MPF abre ação contra ex-comandantes do DOI-Codi
O Ministério Público Federal em São Paulo ajuizou na quarta-feira uma ação civil pública contra a União e os dois ex-comandantes do DOI-Codi (Destacamento de Operações de Informações do Centro de Operações de Defesa Interna) do 2º Exército, em São Paulo, no período de 1970 e 1976, os militares hoje reformados Carlos Alberto Brilhante Ustra e Audir Santos Maciel.
Segundo a Procuradoria, os promotores pedem na ação o reconhecimento do dever das Forças Armadas de revelar o nome de todas as vítimas do DOI-Codi --não apenas de homicídio e desaparecimento, uma vez que o órgão deteve mais de 7.000 pessoas.
A Procuradoria também quer saber as circunstâncias das prisões e demais atos de violência; tornar públicos todos os documentos relacionados ao funcionamento do órgão e a declaração de que Ustra e Maciel comandaram um centro de prisões ilegais, torturas, homicídios e desaparecimentos forçados no DOI-Codi de São Paulo.
Na ação, a Procuradoria também quer que Ustra e Maciel sejam obrigados a reembolsar à União os custos das indenizações pagas às famílias das 64 vítimas do DOI-Codi durante a gestão deles e que ambos sejam condenados a não mais exercerem qualquer função pública.
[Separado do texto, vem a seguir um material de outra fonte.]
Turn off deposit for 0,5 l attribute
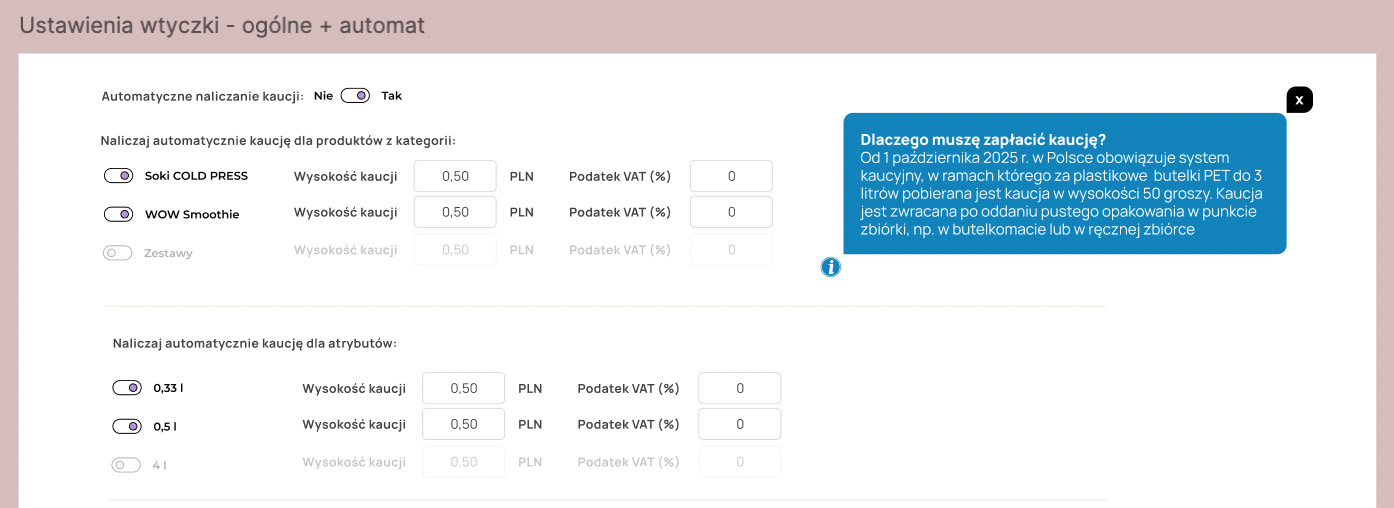Image resolution: width=1394 pixels, height=508 pixels. pyautogui.click(x=127, y=427)
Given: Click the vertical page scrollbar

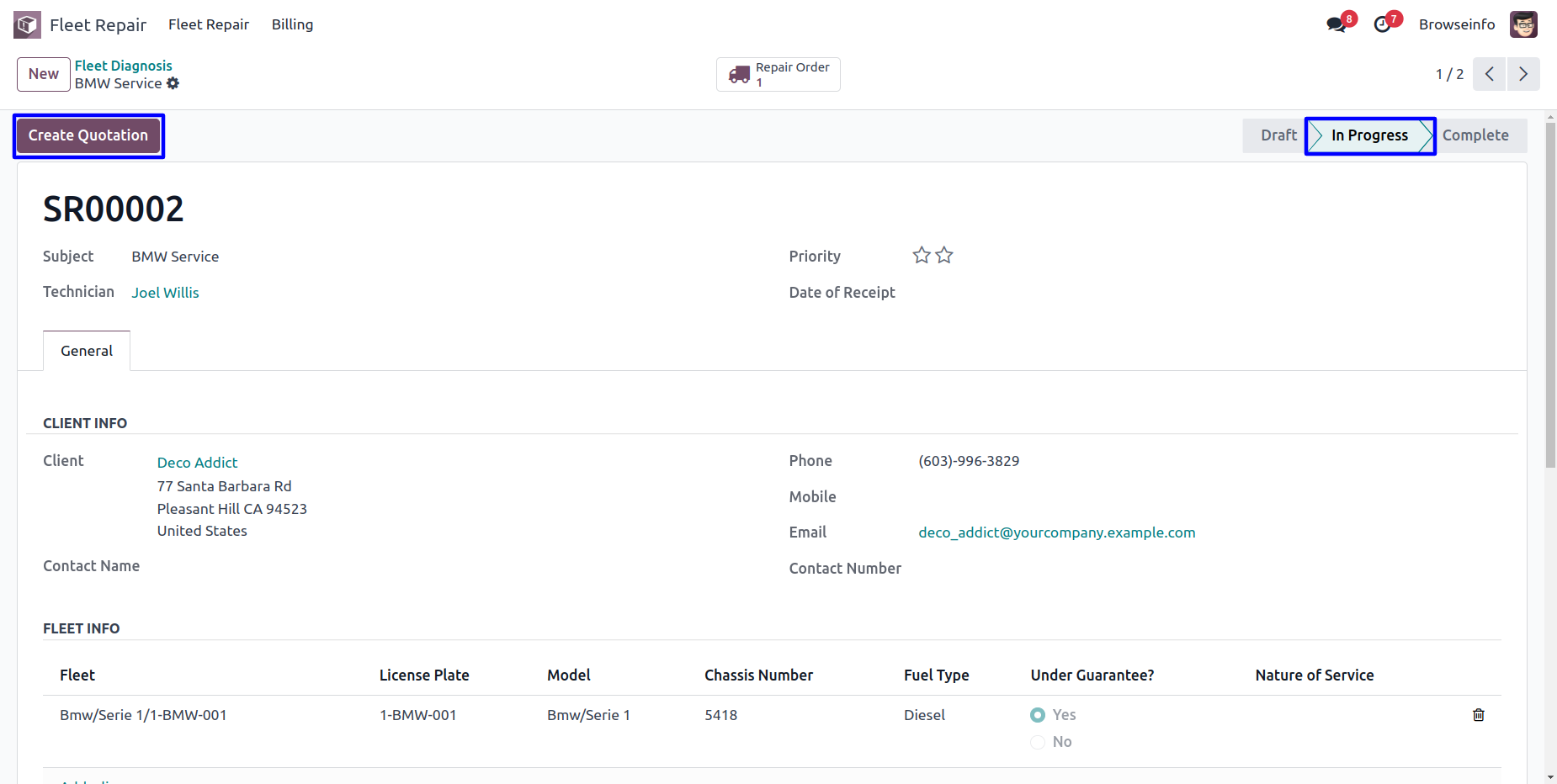Looking at the screenshot, I should [x=1550, y=294].
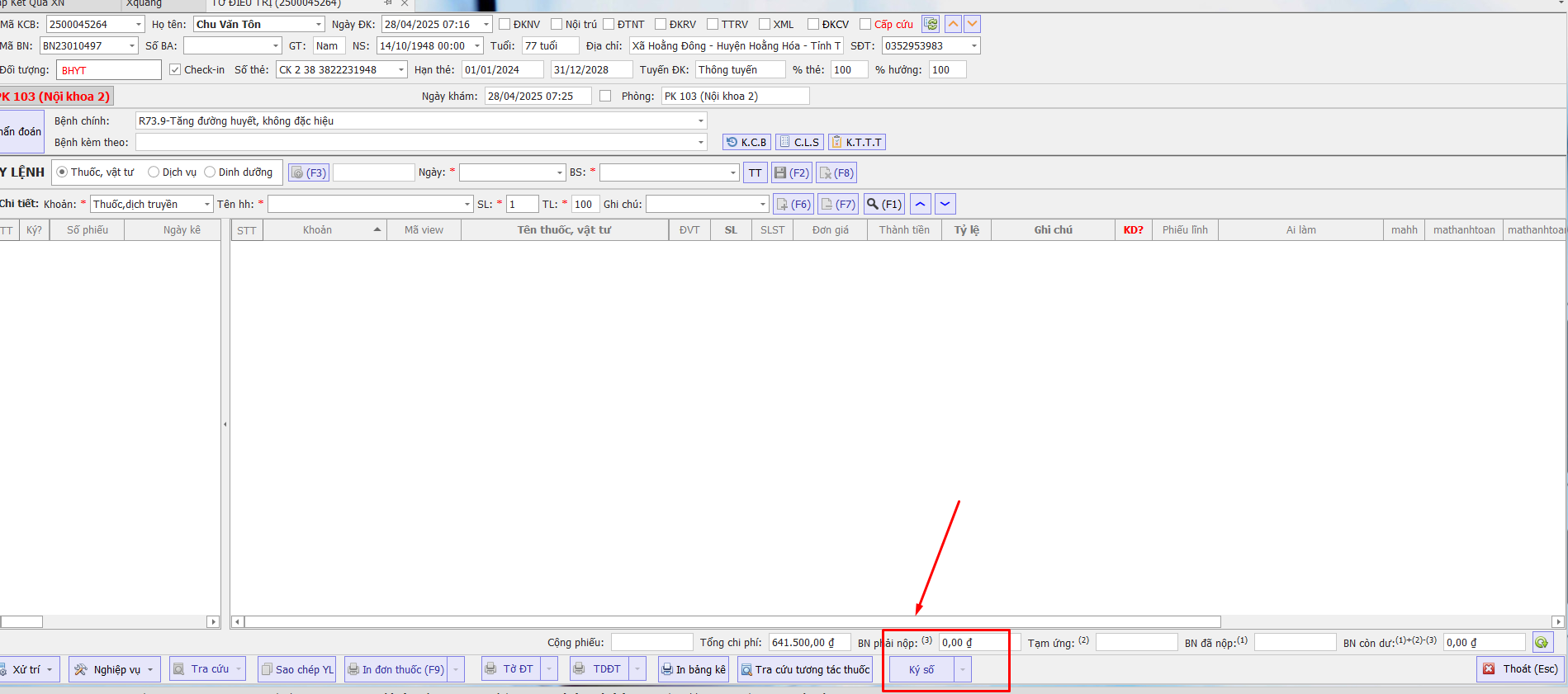Screen dimensions: 1568x694
Task: Click the add (F3) button
Action: (309, 172)
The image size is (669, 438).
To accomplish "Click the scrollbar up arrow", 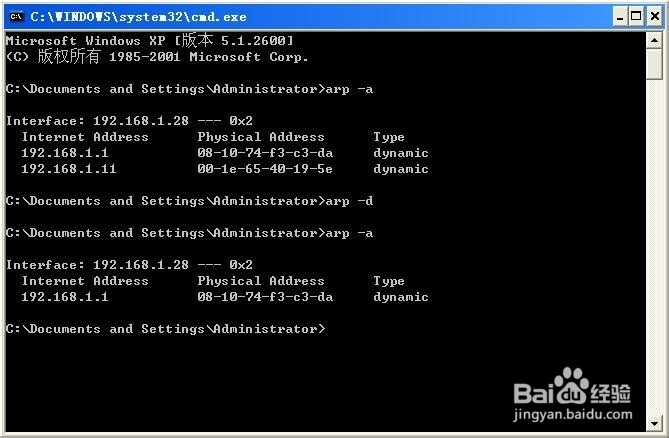I will tap(654, 41).
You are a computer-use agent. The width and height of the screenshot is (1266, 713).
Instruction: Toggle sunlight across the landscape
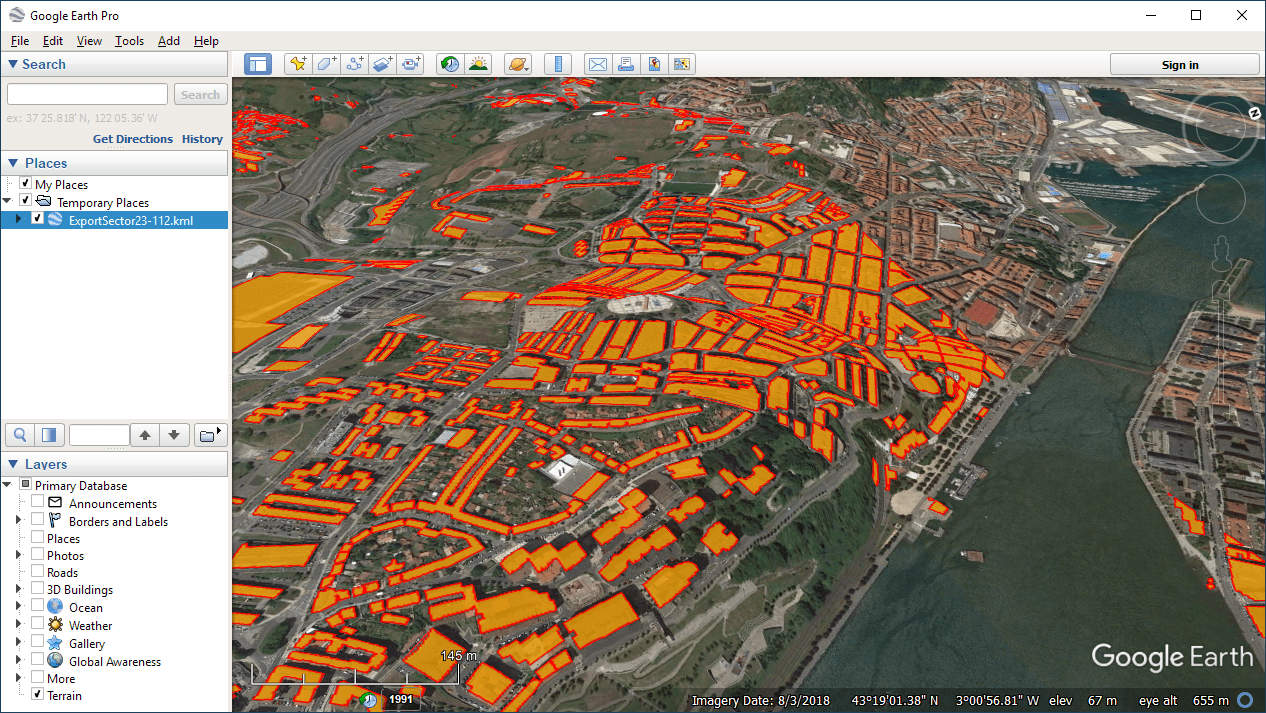click(479, 64)
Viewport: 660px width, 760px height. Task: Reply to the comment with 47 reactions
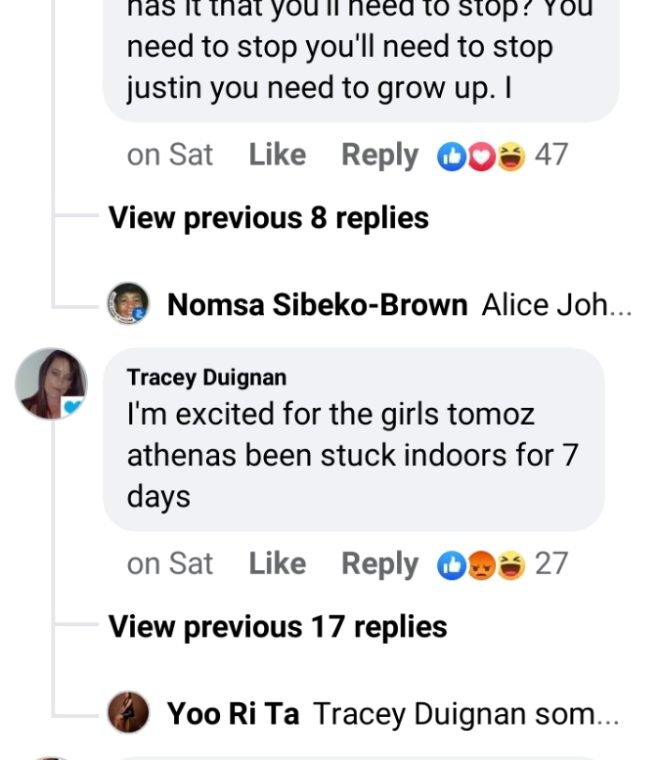tap(379, 155)
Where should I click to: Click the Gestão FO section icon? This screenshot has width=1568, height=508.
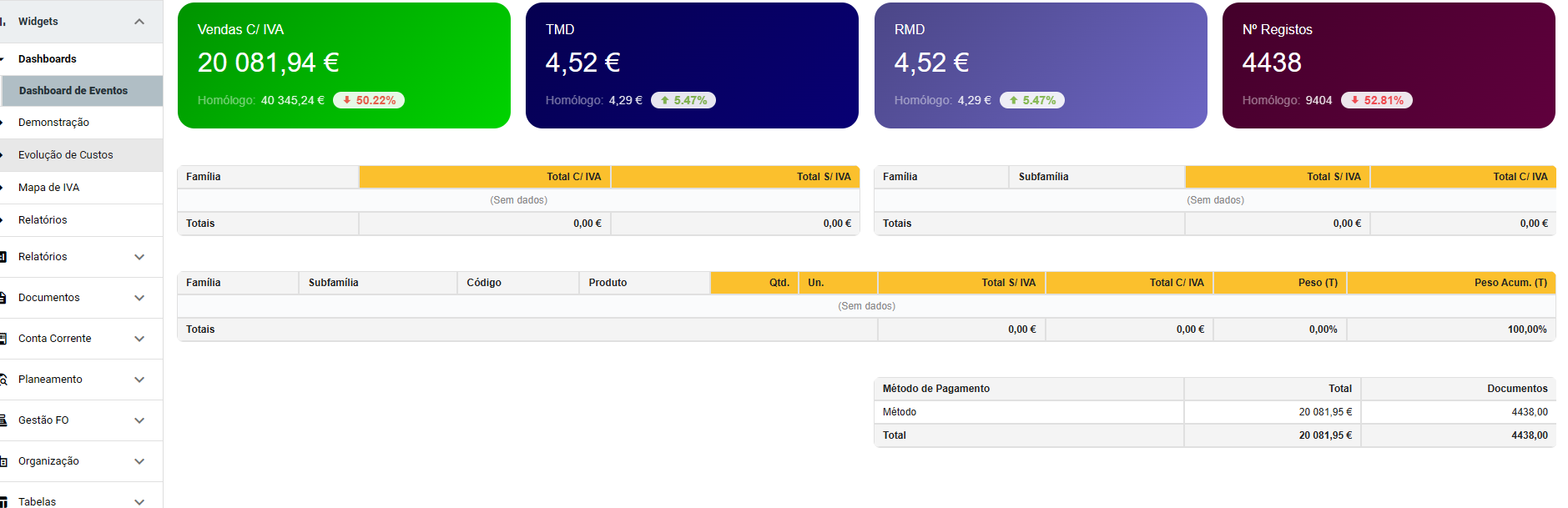tap(3, 420)
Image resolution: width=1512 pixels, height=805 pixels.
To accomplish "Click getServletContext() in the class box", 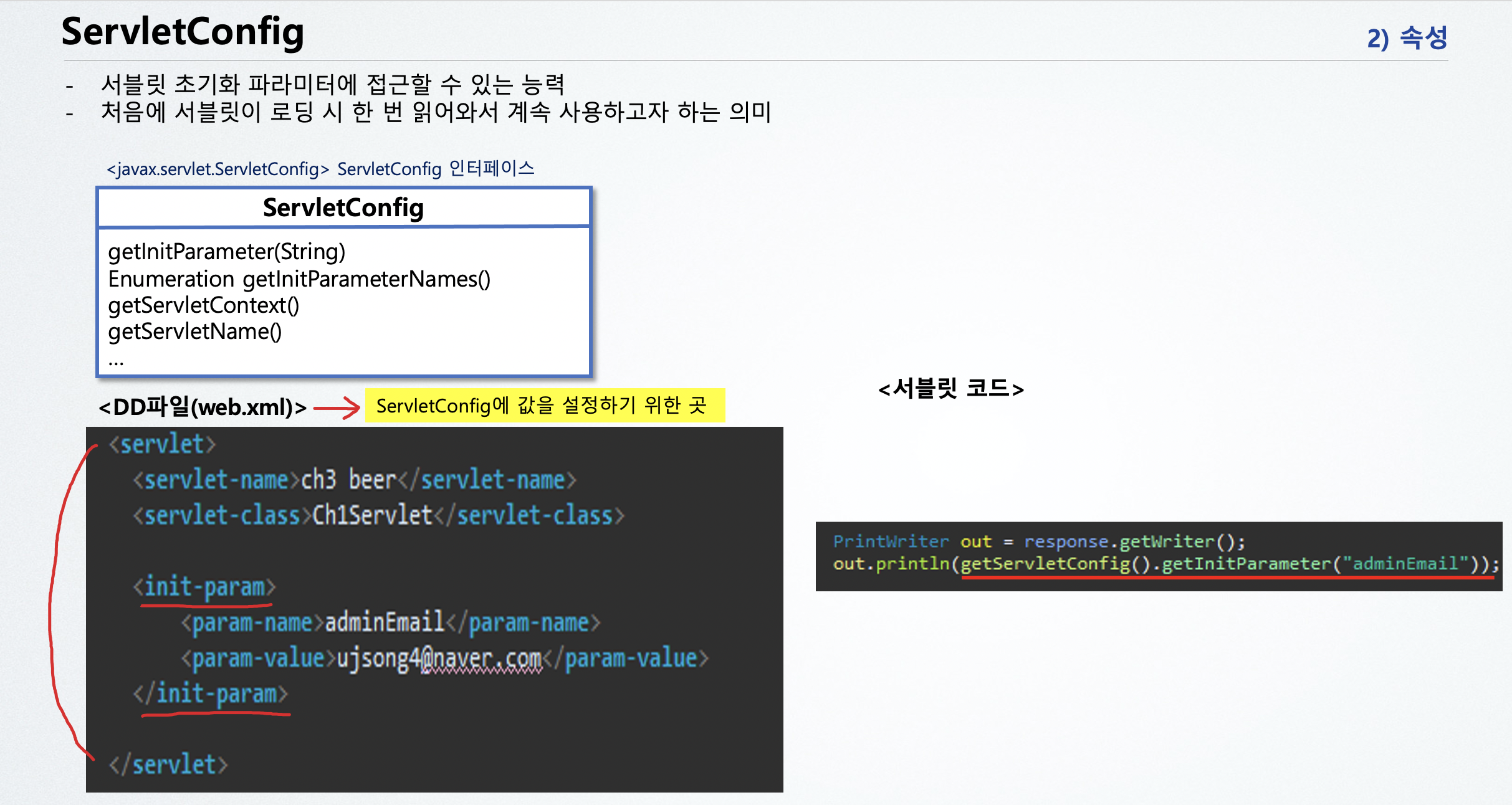I will coord(203,305).
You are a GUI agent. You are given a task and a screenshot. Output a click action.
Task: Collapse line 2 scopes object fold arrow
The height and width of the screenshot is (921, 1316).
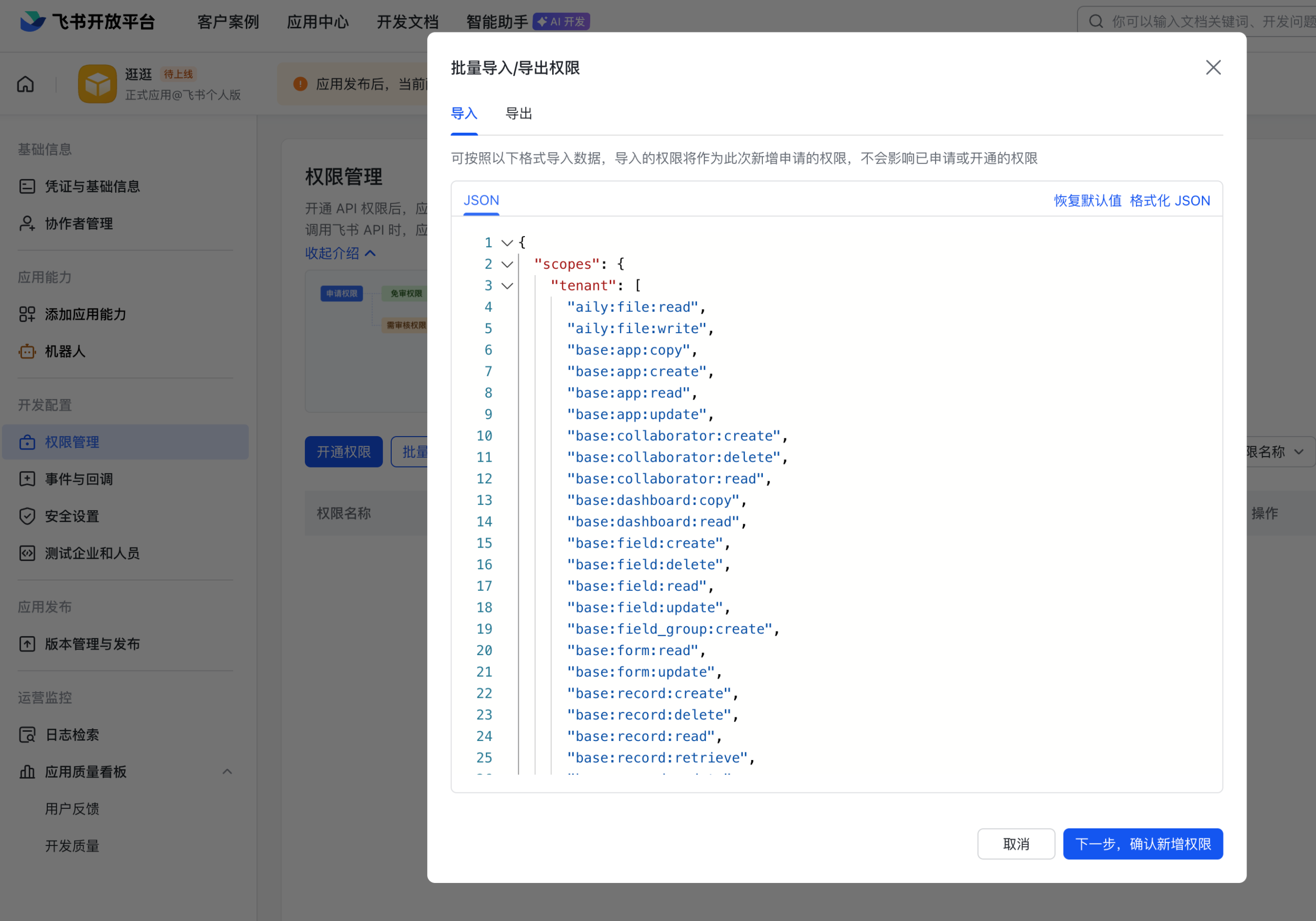pos(506,264)
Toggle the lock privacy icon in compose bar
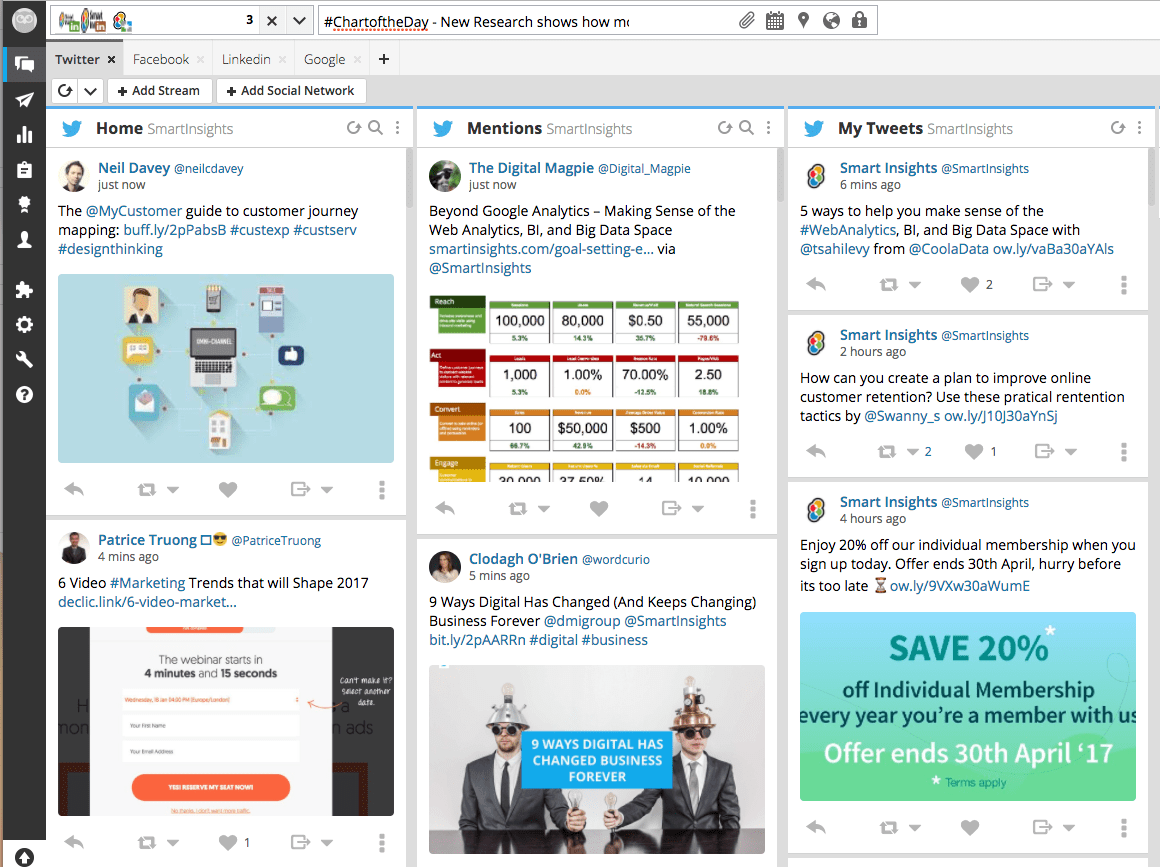This screenshot has height=867, width=1160. (859, 20)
O Ministério Público informou que, por enquanto, Ustra e Maciel são as únicas pessoas citadas na ação porque fizeram parte da chefia do DOI-Codi, o que permitiu que fossem identificados rapidamente. "Os demais agentes envolvidos serão demandados em outras ações, esclarecem os autores, na medida em que forem identificadas suas condutas", diz a Procuradoria.
O comandante do 2º Exército no período e o subcomandante do DOI-Codi, que poderiam ter sido citados na ação, já morreram, segundo a Procuradoria.
A Procuradoria define o DOI-Codi como "o principal órgão centralizador de informações para a repressão à oposição política durante o regime militar e se transformou num dos principais locais de prática de tortura, perpetração de homicídios e desaparecimentos forçados em toda a história do país".
Segundo os promotores, a publicação "Direito à Memória e à Verdade", lançada no ano passado pela Presidência da República, informa que houve 64 casos de mortes e desaparecimentos pelos agentes do DOI-Codi de São Paulo no período em que Ustra e Maciel comandaram o órgão.
A ação do Ministério Público Federal é cível e não implica em condenação penal.